## Required action
The answer must be an exact copy of the lines from the one with "The height and" through the final line below, with no pictures and nothing else.

---- Data shown

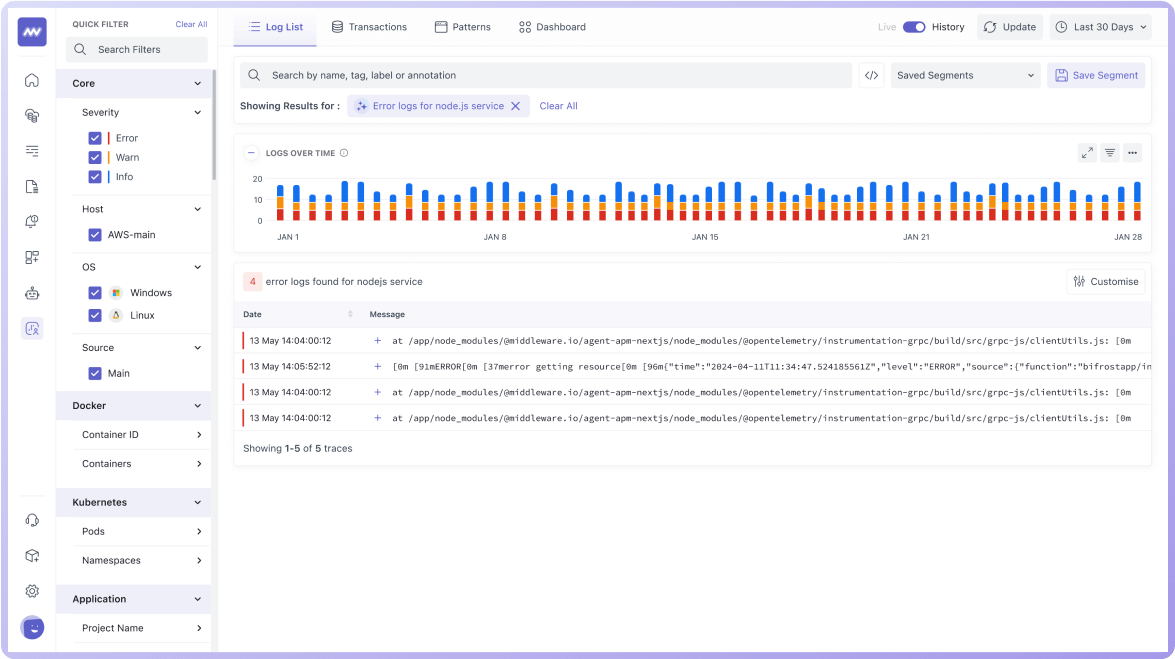Uncheck the Linux OS checkbox
This screenshot has width=1175, height=659.
coord(95,315)
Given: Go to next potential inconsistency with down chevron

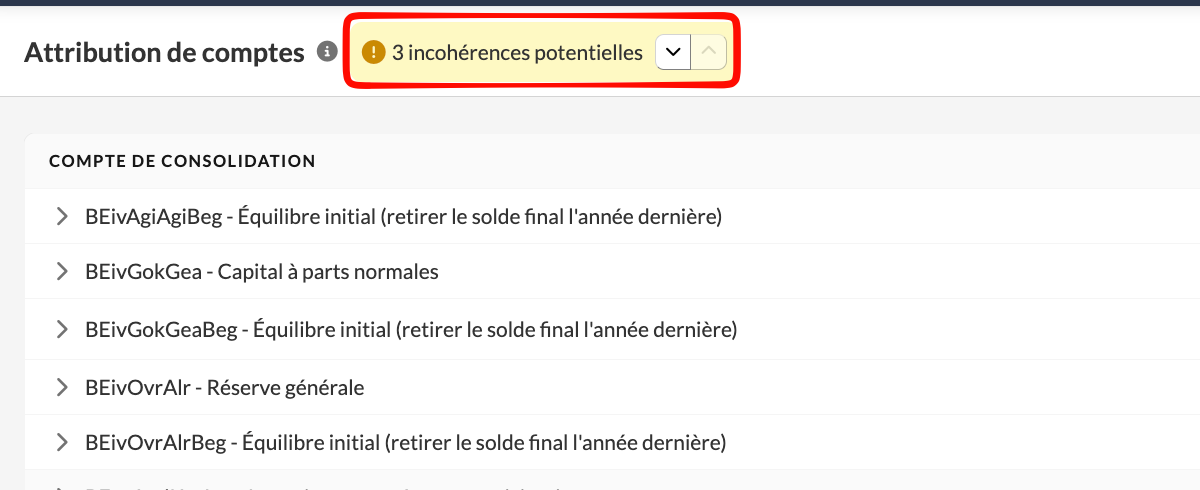Looking at the screenshot, I should point(673,52).
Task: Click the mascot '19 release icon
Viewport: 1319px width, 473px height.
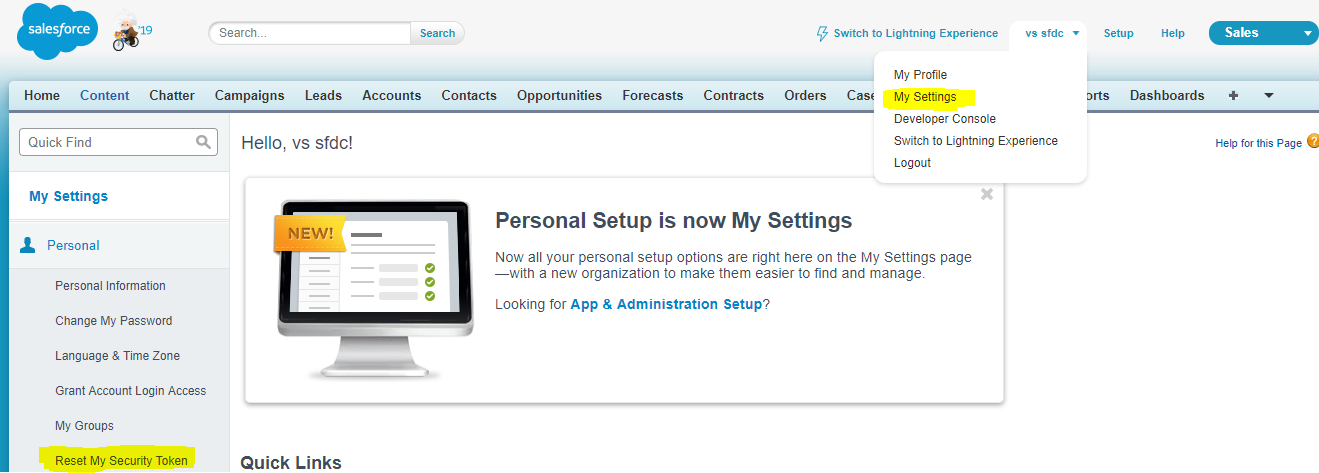Action: coord(130,31)
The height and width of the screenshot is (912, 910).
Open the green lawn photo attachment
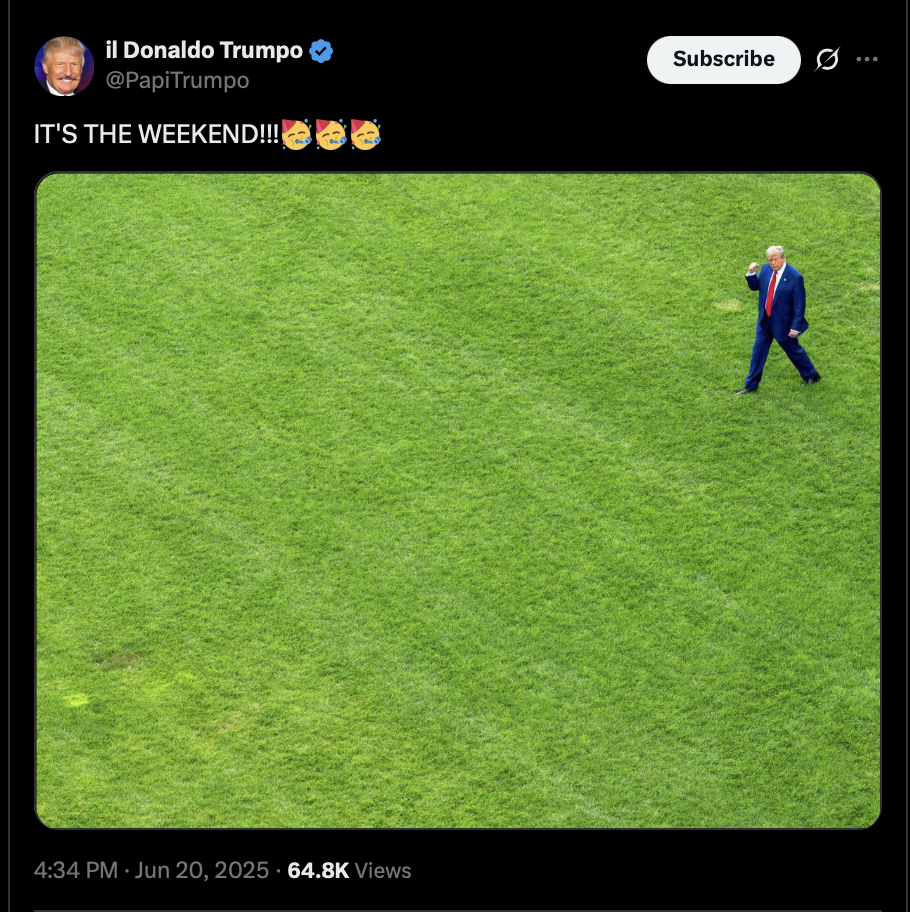pyautogui.click(x=458, y=500)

--------

## Answer space
The height and width of the screenshot is (912, 910).
Open the green lawn photo attachment
pyautogui.click(x=458, y=500)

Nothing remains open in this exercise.